The decision scheme used by the astronomers is criticized by NASA as being too adhoc. In response, they come up with the following alternative scheme. Given the observed value of the signal R = r, the probability that the message was in fact +a is

ψ(r) = P{S = +a|R = r}.

The astronomers conclude that if ψ(R) >1/2 , the message is most likely to have been +a, while if ψ(R) ≤1/2 , the message is most likely to have been −a.

c. Compute the conditional probability ψ(r) = P{S = +a|R = r}.

d.
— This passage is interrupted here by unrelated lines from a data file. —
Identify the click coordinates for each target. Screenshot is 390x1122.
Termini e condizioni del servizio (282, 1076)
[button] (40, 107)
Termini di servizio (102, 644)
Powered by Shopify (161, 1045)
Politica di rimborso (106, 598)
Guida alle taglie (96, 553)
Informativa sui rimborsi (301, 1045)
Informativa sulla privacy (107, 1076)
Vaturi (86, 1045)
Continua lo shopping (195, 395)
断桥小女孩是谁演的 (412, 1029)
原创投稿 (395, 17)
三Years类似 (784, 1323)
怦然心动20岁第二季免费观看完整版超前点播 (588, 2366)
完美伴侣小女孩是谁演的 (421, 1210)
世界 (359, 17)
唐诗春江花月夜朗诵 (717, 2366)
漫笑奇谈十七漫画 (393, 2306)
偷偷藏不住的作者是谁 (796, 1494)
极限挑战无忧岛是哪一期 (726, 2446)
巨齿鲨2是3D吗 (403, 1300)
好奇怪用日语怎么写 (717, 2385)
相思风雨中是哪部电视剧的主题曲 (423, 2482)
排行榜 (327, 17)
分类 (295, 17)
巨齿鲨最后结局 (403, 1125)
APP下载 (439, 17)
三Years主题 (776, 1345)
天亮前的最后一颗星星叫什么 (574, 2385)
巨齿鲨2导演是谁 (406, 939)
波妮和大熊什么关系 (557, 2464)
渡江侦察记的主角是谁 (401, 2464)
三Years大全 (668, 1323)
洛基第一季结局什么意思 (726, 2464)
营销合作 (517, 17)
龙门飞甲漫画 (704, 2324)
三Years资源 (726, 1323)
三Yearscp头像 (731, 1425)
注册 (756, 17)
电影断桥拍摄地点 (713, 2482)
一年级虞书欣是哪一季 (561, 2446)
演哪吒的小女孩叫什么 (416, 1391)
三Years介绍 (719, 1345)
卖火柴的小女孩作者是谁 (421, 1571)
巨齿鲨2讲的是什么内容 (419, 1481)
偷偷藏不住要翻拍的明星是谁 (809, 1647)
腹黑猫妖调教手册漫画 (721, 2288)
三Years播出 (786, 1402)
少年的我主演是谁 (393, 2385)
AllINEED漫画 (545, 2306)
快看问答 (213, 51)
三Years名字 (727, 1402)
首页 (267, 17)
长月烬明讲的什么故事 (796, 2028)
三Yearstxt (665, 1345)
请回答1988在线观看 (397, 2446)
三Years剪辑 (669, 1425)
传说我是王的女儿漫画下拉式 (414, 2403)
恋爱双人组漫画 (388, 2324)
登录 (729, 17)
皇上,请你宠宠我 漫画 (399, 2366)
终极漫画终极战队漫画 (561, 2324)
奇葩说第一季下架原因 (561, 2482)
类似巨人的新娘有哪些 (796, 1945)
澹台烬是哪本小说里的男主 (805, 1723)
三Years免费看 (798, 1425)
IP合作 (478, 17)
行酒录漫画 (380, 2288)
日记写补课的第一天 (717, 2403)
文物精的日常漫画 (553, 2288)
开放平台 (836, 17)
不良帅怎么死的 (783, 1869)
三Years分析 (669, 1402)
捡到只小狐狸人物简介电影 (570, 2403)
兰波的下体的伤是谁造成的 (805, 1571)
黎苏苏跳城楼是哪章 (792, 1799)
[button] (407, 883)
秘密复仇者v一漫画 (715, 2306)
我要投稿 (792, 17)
How does the alternative decision scheme compare to the scheme of part b.?

The aliens have decided to invite the leaders of earth to discuss their plans for invasion. In order to arrange a meeting, they must transmit to earth the location Y of their space ship, which has the distribution N(µ, τ 2 ). The message received on earth is M = Y + X, where the noise X ∼ N(0, σ2 ) is independent of the message Y . The unfortunate astronomers are again called in to infer the location. e. The astronomers decide to compute the expected location of the aliens’ spaceship given the received message: E(Y |M = m). Help the astronomers (who did not take ORF 309) compute this quantity. The world’s future rests on your shoulders.